Novice unearths gold nugget
An amateur prospector has made the find of a lifetime, unearthing a gold nugget weighing about 5kg, reports said yesterday. The Y-shaped deposit was found with a hand-held metal detector at a depth of a little more than 60cm, a video posted on YouTube showed. The find, made on Wednesday at a popular prospecting site outside Ballarat, 110km from Melbourne, was confirmed by the owner of the town’s gold shop, Cordell Kent. “A lot of people think Victoria’s goldfields are dead and that there’s none left, but he [the prospector] has worked in an area where a lot of people have worked in the past, but he persisted and he’s been rewarded,” said Kent, of the Mining Exchange Gold Shop. Kent said the 177-ounce nugget, which he was working to find a buyer for, was among the biggest he had seen in 20 years in the gold business.
Waves of Rohingya arrive
More than 130 Rohingya migrants have landed on Thai soil in less than 24 hours, a local official said yesterday, as the kingdom grapples with a flurry of arrivals from the Myanmar minority group. About 88 Rohingya came ashore at Phra Thong Island in the south of the country on Wednesday in full view of TV cameras, Kuraburi District chief for Manit Pienthong said. Another 48 landed on the Andaman sea island yesterday morning claiming they were Royingya, Manit said, adding they were sent to immigration officials in the provincial capital of Phangnga to start the process of returning them to Myanmar.
US ship stuck on reef
The US Navy said one of its ships has run aground on a coral reef, but that the crew is safe. It is not clear if the ship caused damage to the coral reef. The navy says the crew of the minesweeper USS Guardian is working to determine the best method of safely extracting the ship. It got stuck yesterday at the Tubbataha National Marine Park, a World Heritage Site in the Sulu Sea, 640km southeast of Manila. The ship had just completed a port call in Subic Bay, a former US naval base west of the capital. The Guardian is deployed in Japan.
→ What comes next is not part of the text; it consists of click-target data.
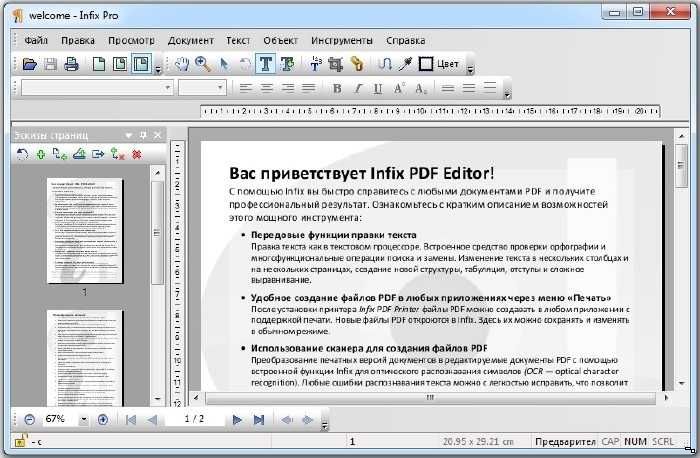Select the Zoom magnifier tool
This screenshot has width=700, height=458.
click(203, 64)
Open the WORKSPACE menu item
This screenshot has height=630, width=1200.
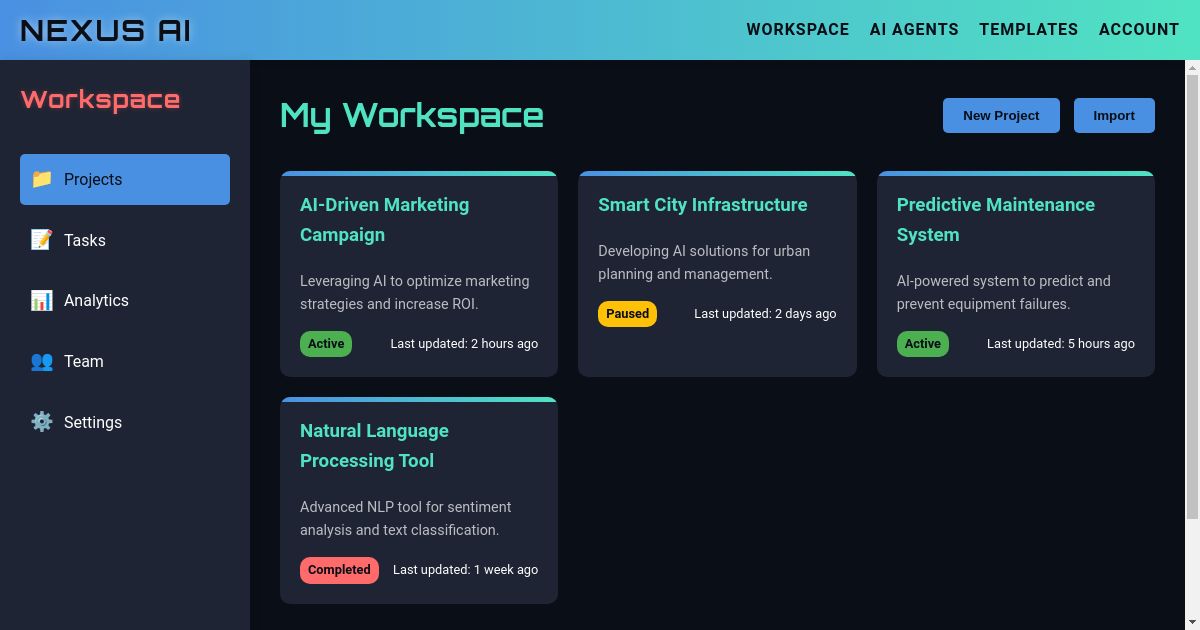pos(797,29)
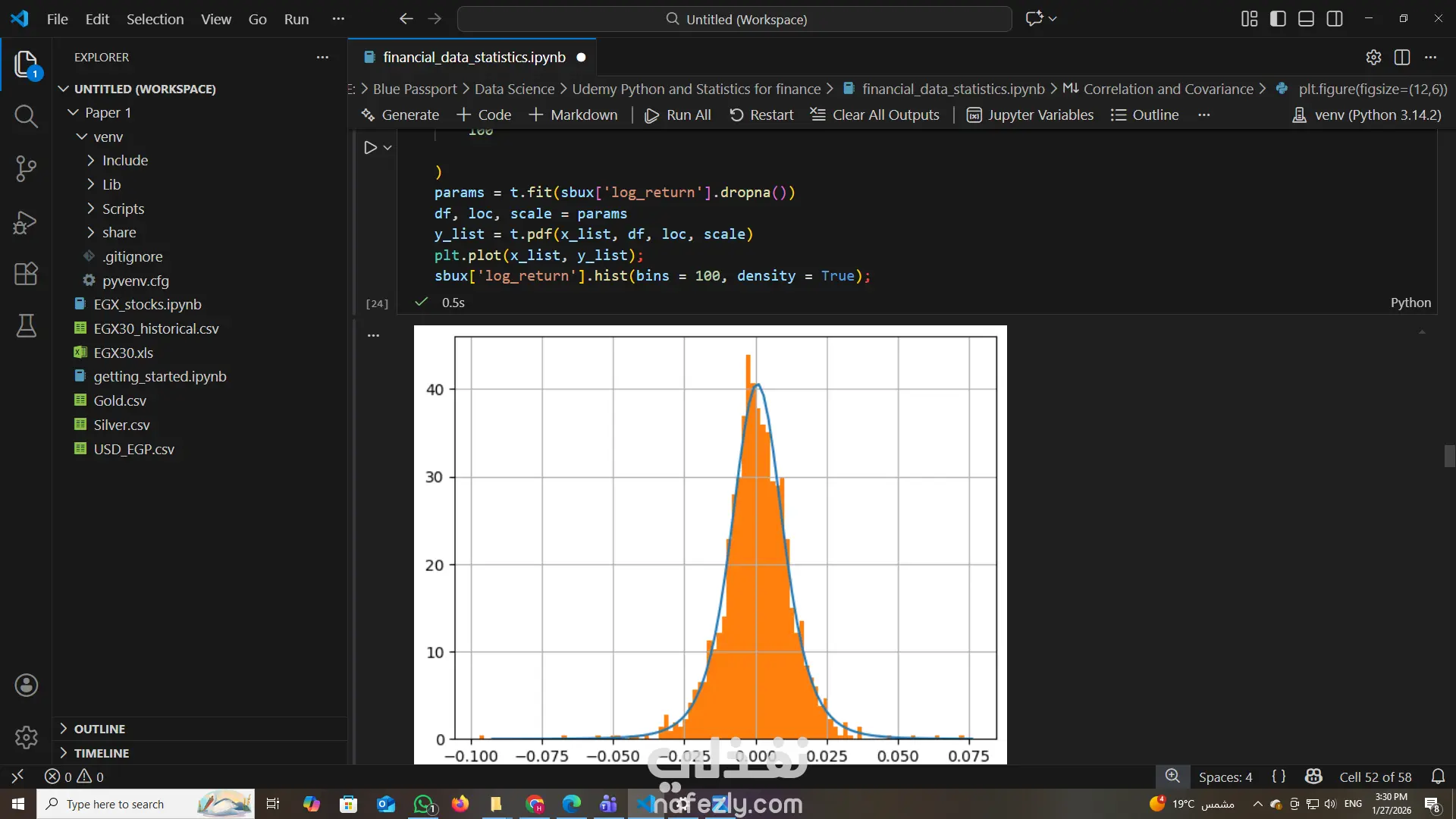This screenshot has height=819, width=1456.
Task: Click Clear All Outputs button
Action: coord(874,115)
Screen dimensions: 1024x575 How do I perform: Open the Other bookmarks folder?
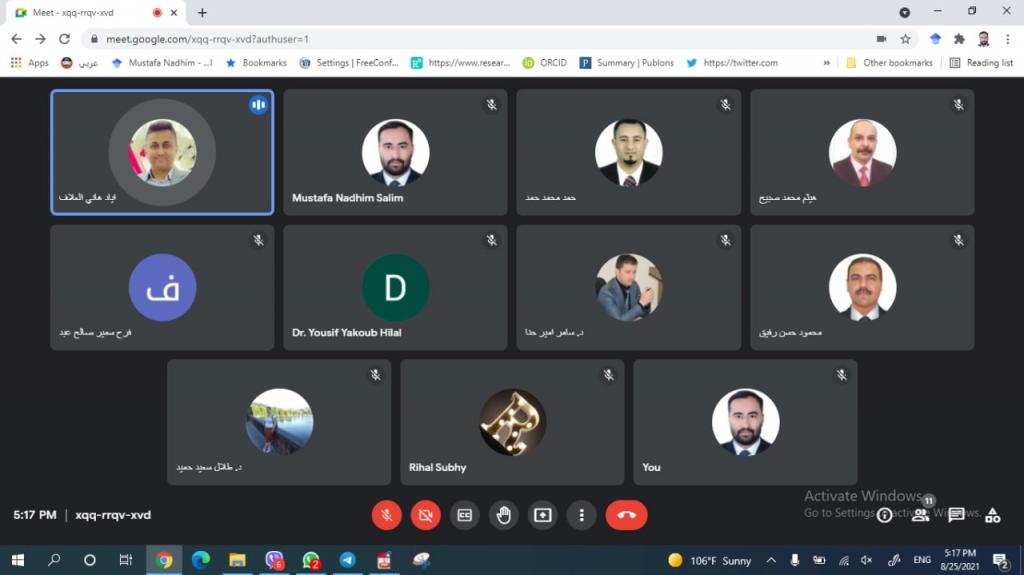(x=889, y=63)
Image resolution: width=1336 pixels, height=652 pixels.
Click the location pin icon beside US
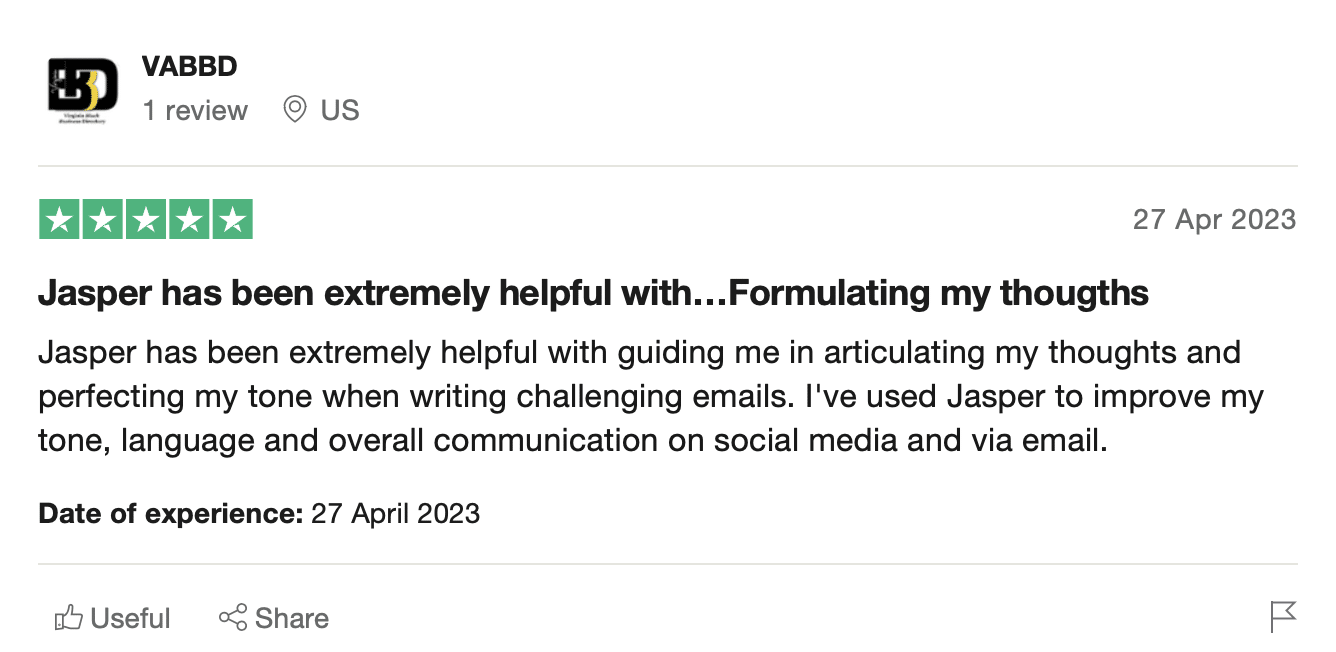tap(295, 110)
Nuclear reactor shuts down
A nuclear reactor shut down yesterday due to a technical malfunction, the latest in a series of glitches that have raised public safety concerns. The Uljin-1 reactor, 330km southeast of Seoul, was tripped off by what a spokesman for the Korea Hydro and Nuclear Power Co said appeared to be a faulty gauge. It was the second time in less than six months that the same reactor has automatically shut down, and two other reactors at separate plants did the same in October because of unspecified systems malfunctions.
Red Shirt leader jailed
A court has sentenced a leader of the Red Shirt political movement to two years in prison for a speech judged to have insulted the monarchy. The court ruled yesterday that Yoswarit Chuklom, 54, made a speech insulting the monarchy at a political rally in 2010. The Red Shirts took to the streets in 2010 in political protests that ended with deadly clashes with the military. Yoswarit, one of the group’s leaders, is now an adviser to a Cabinet minister. Yoswarit has requested bail and intends to appeal. The country’s lese majeste law has been criticized as a violation of free speech. It mandates a jail term up to 15 years for anyone who “defames, insults, or threatens the king, the queen, the heir-apparent, or the regent.”